The countess's austere features softened a bit. "Of course he is. Enough to ruin his life? Perhaps. He's a young fool, despite his cool head."
"You needn't worry. He's going back to the war soon." Tatiana's voice faded as she recalled his last words to her. Trust me, he had said. What did he mean? Trust him not to die? Trust him to come back someday?
"Good for him. He's a patriot, you know. Oh, he's not one for the blazing speeches and calls of glory. But his love for Britain is heartfelt, isn't it? It must be, for he's fought for us since he was little more than a boy. He takes the long view, doesn't he? He must, if he works for Wellington! Bit by bit, they drive the French back. Bit by bit, they each do their part." The countess yanked impatiently at her mauve bombazine skirt, caught under her ample thighs and impeding her impressive gesturing. "And you must do your little part, too, for your country and for his."

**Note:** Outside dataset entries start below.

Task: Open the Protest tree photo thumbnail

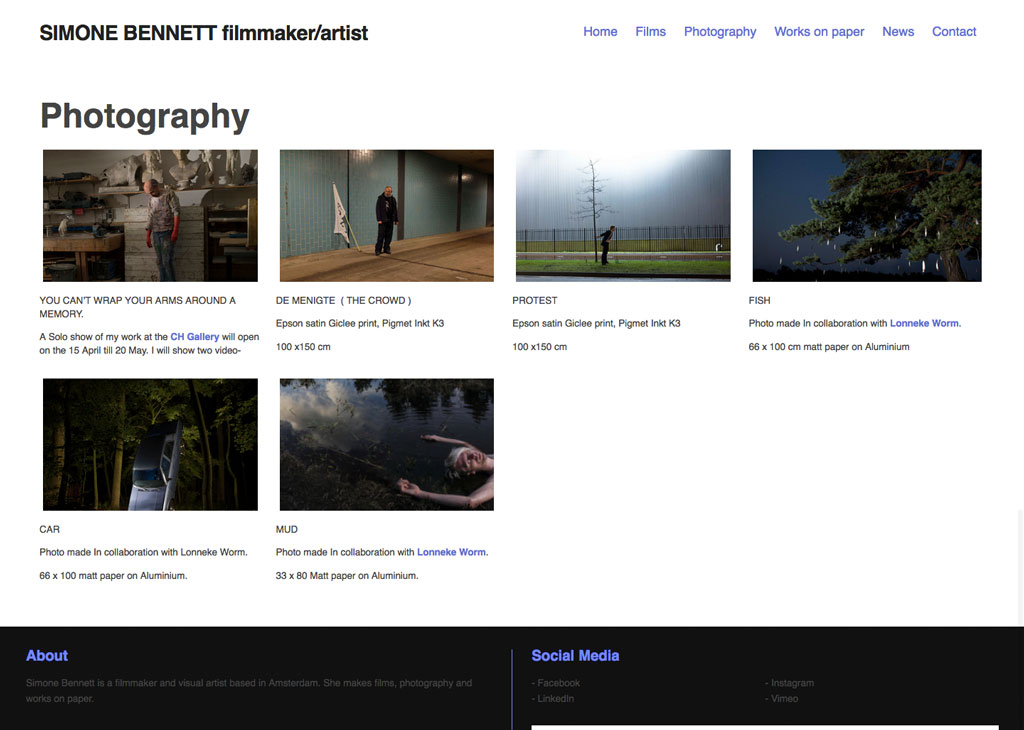Action: point(623,215)
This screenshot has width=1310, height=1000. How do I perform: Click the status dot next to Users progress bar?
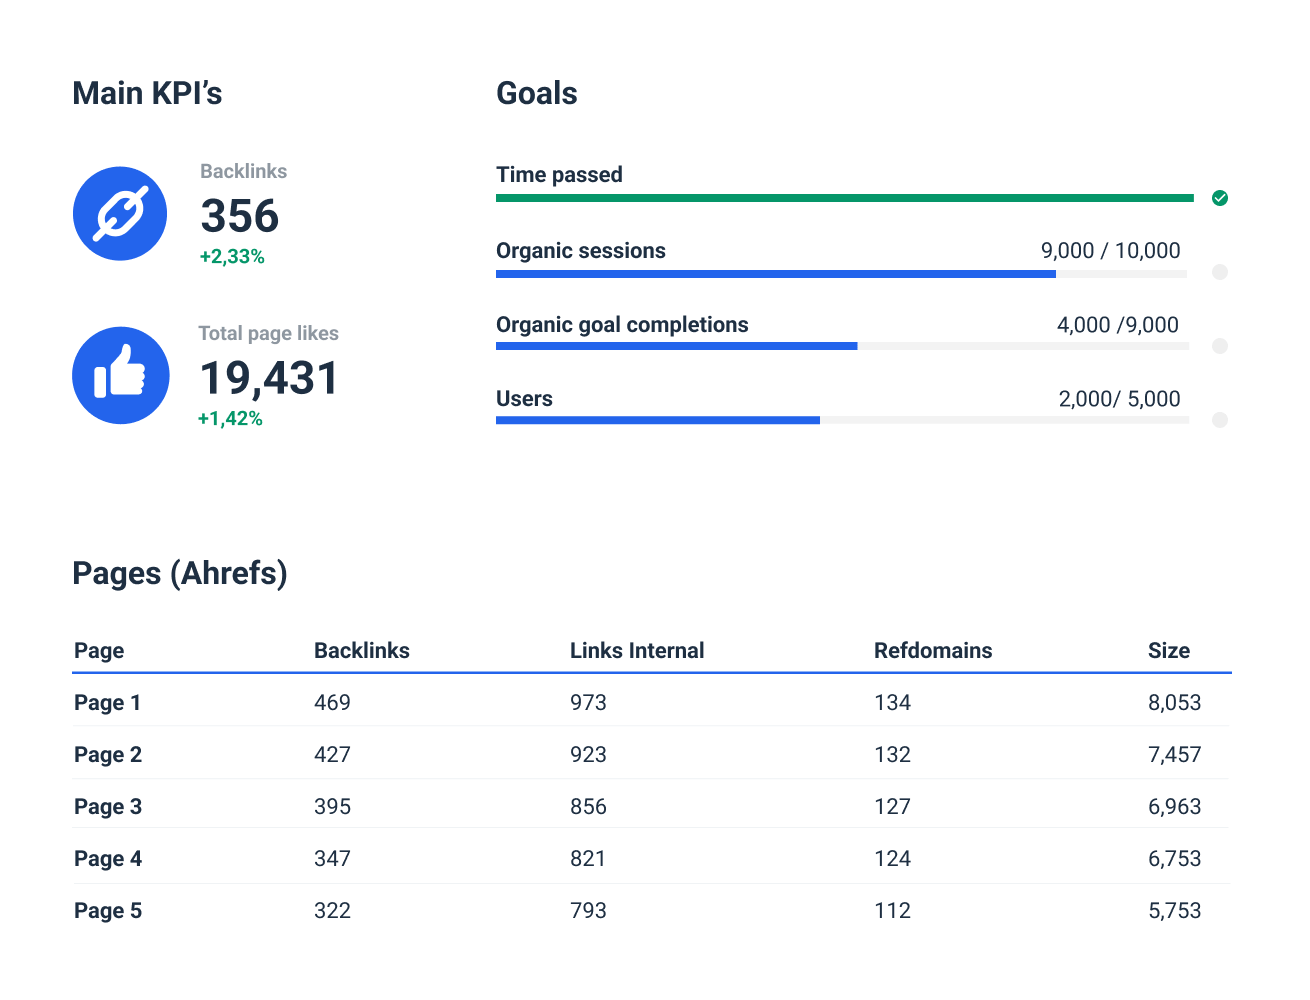pyautogui.click(x=1220, y=419)
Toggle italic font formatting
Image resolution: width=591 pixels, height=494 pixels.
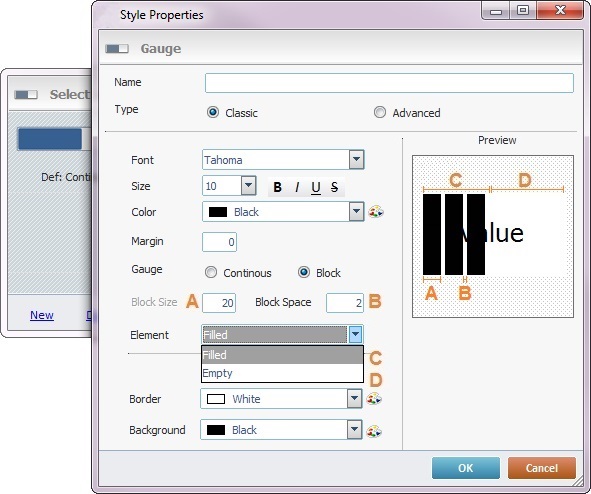point(297,187)
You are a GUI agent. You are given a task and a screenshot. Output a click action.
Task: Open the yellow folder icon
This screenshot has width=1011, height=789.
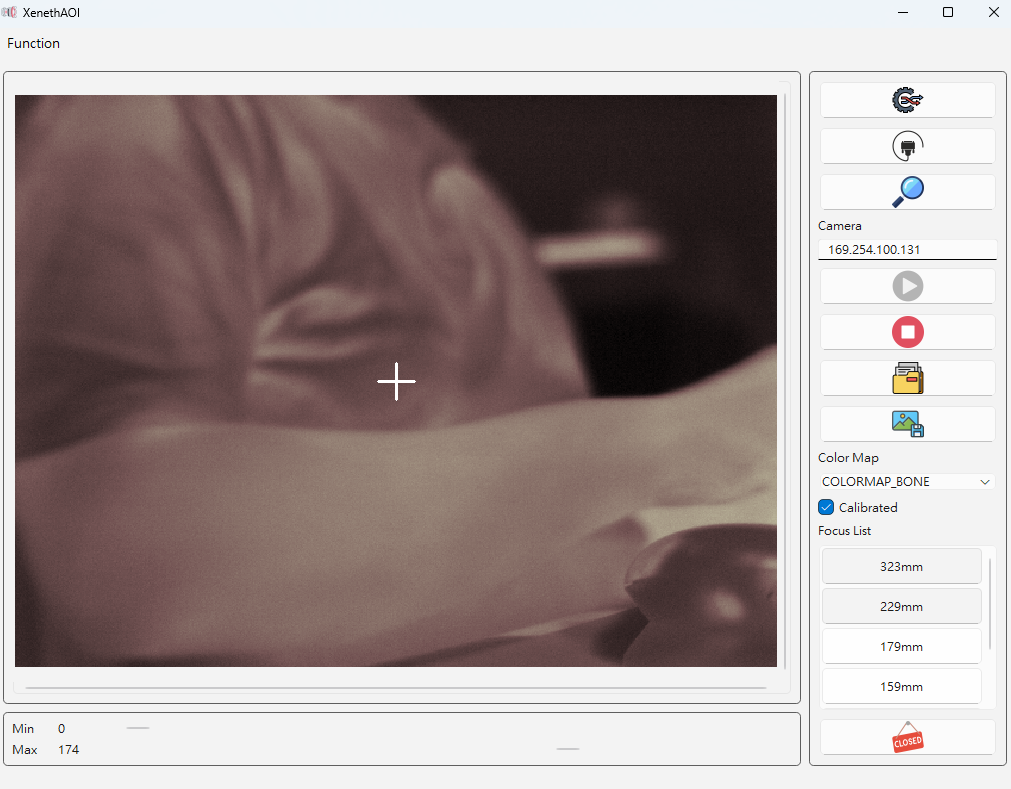[x=907, y=379]
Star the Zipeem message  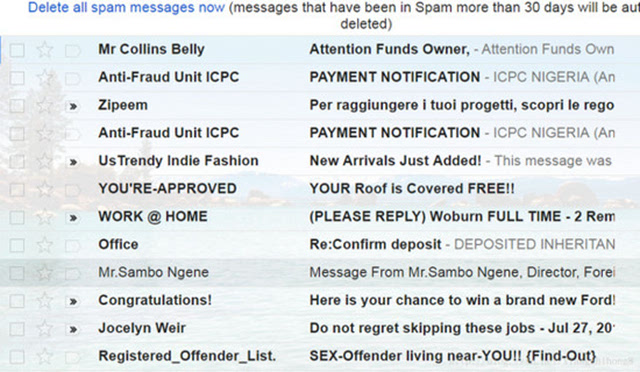click(x=44, y=106)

Tatiana shook her head blindly, for the countess's words were so persuasive, so compelling, so true. So hurtful. "How long have you been rehearsing this speech?"
The countess ignored this and pressed on, her hands making gentle waves in the air. "Devlyn could be promoted to colonel, I hear. Over several more senior officers. Oh, yes, Your Highness, I keep my ear to the ground. I keep track of our men in uniform. And I knew Devlyn's father, years ago. Nick Dane was a worthless wastrel, to be sure. He did have a way with the ladies, of course, but he never did a day's good for anyone. Devlyn is so much more of a man than his father ever was. And his worth is recognized. You know yourself how impressive he is in his quiet way. It's not just the uniform, although he is a handsome fellow—nearly as handsome as his father. But calm, intelligent—even brilliant. Wellington thinks so. At Horse Guards they say Wellington is grooming Devlyn for a top position—general before he is three-and-thirty. What do you think of that?"